* [Supplied data]:
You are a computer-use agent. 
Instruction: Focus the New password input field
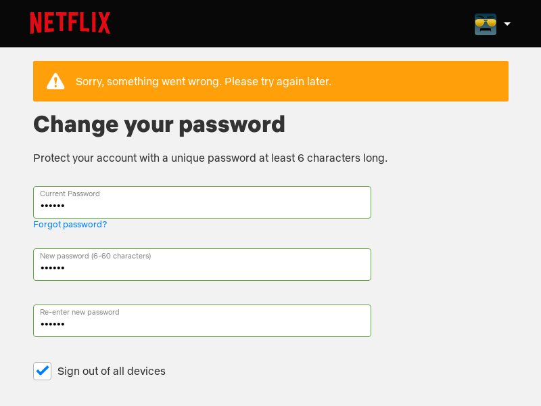[202, 265]
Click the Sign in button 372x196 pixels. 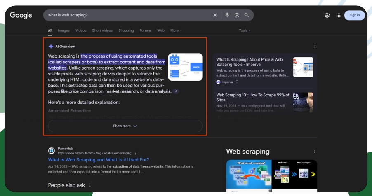tap(354, 15)
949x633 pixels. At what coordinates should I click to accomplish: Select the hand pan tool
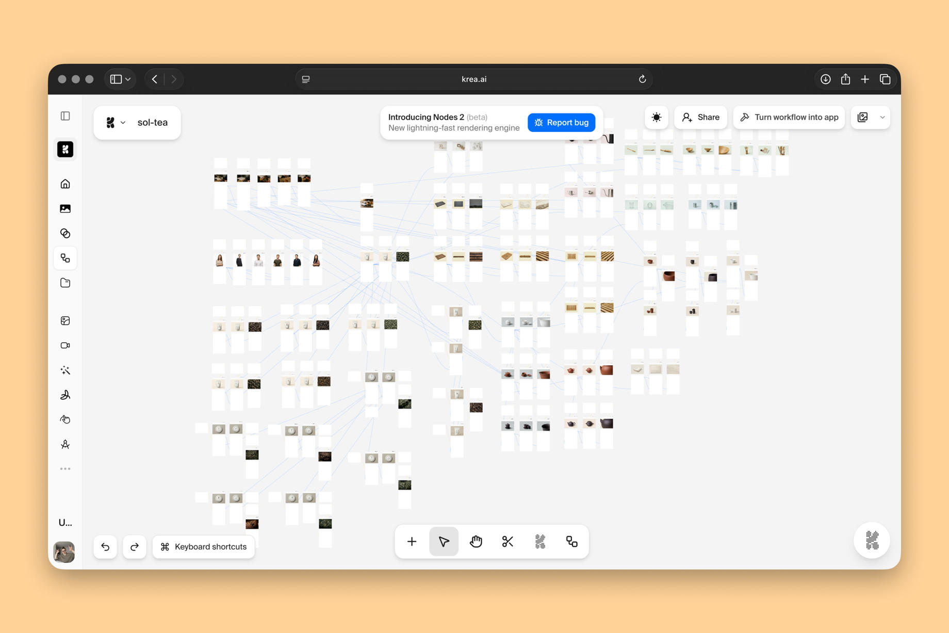click(476, 541)
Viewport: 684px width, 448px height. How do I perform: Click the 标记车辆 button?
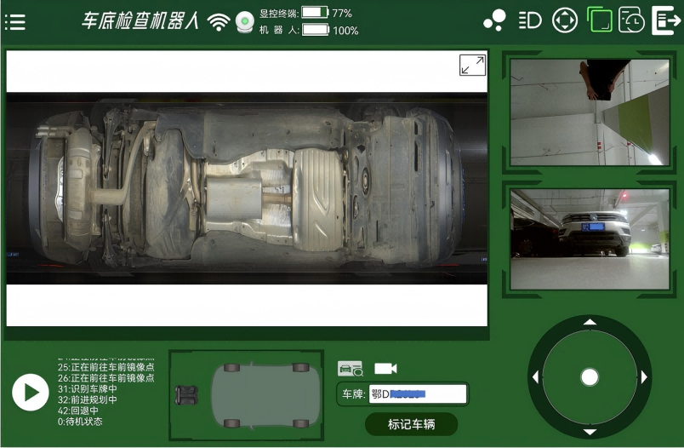pos(411,424)
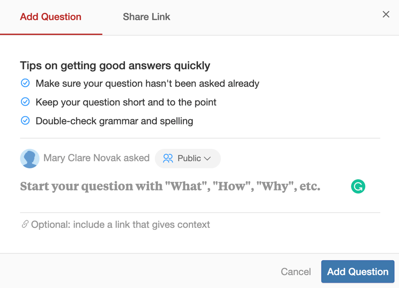Click the blue Add Question button
399x288 pixels.
357,272
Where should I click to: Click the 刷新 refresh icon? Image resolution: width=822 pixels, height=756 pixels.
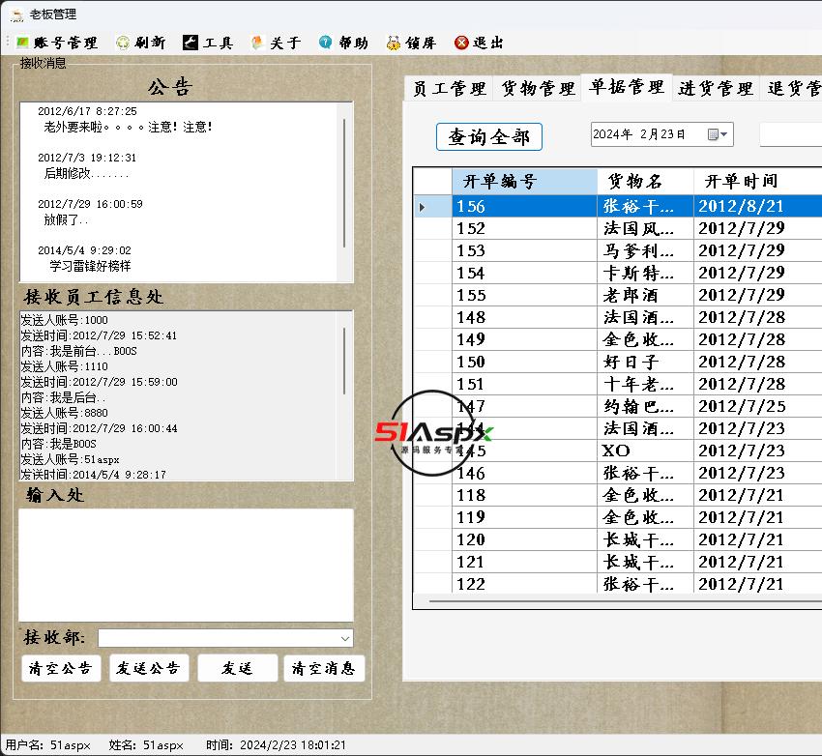click(x=123, y=43)
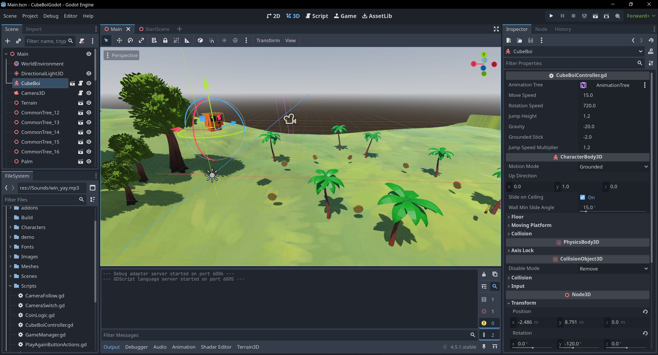Toggle visibility of CommonTree_14
Viewport: 658px width, 355px height.
[89, 132]
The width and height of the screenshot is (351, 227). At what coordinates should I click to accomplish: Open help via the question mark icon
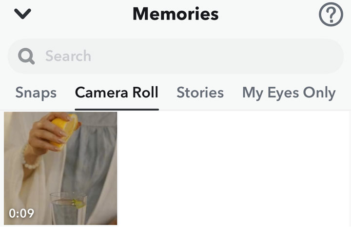(331, 15)
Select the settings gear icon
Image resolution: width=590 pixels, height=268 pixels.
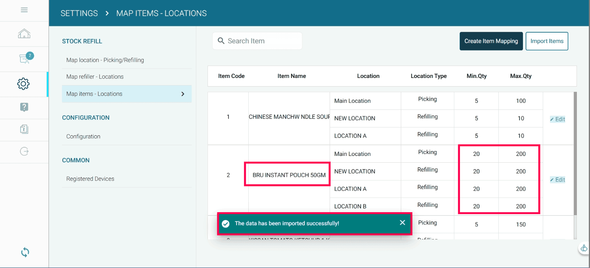23,84
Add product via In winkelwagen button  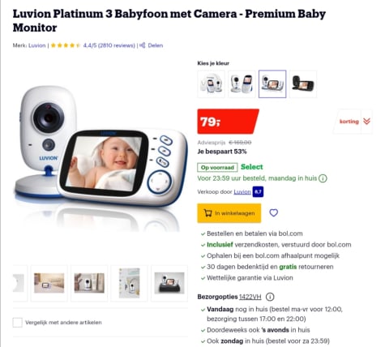(229, 213)
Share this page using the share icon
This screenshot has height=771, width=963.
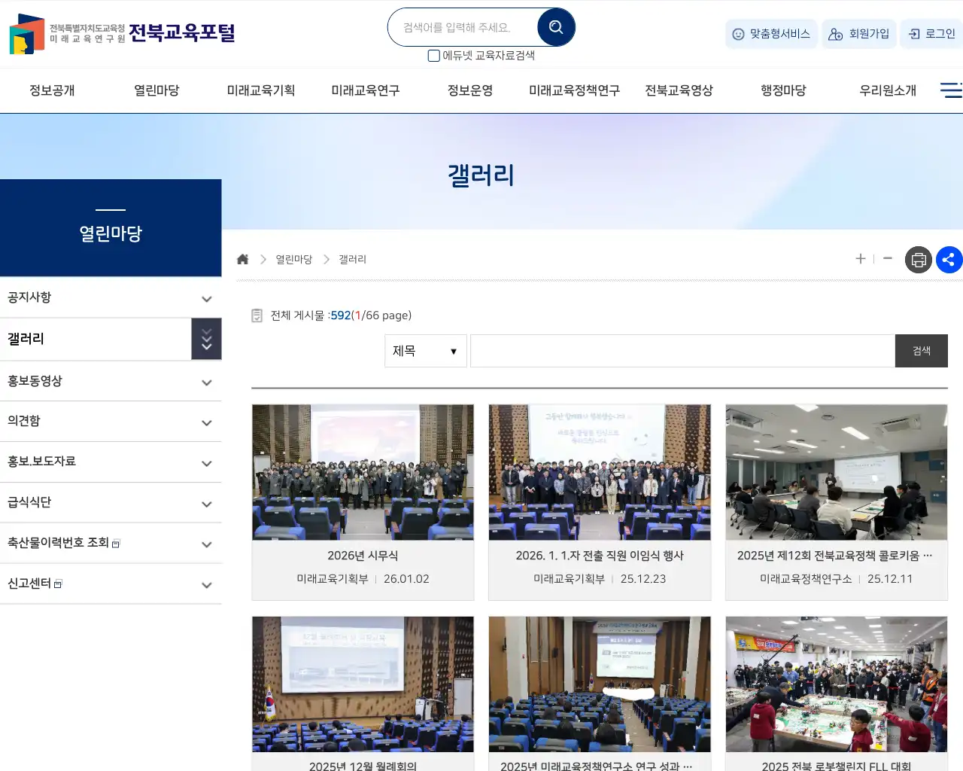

* [What you should do]:
How many lines of the records above contain the word "icon"? Reply with only the number.

* [Written response]:
4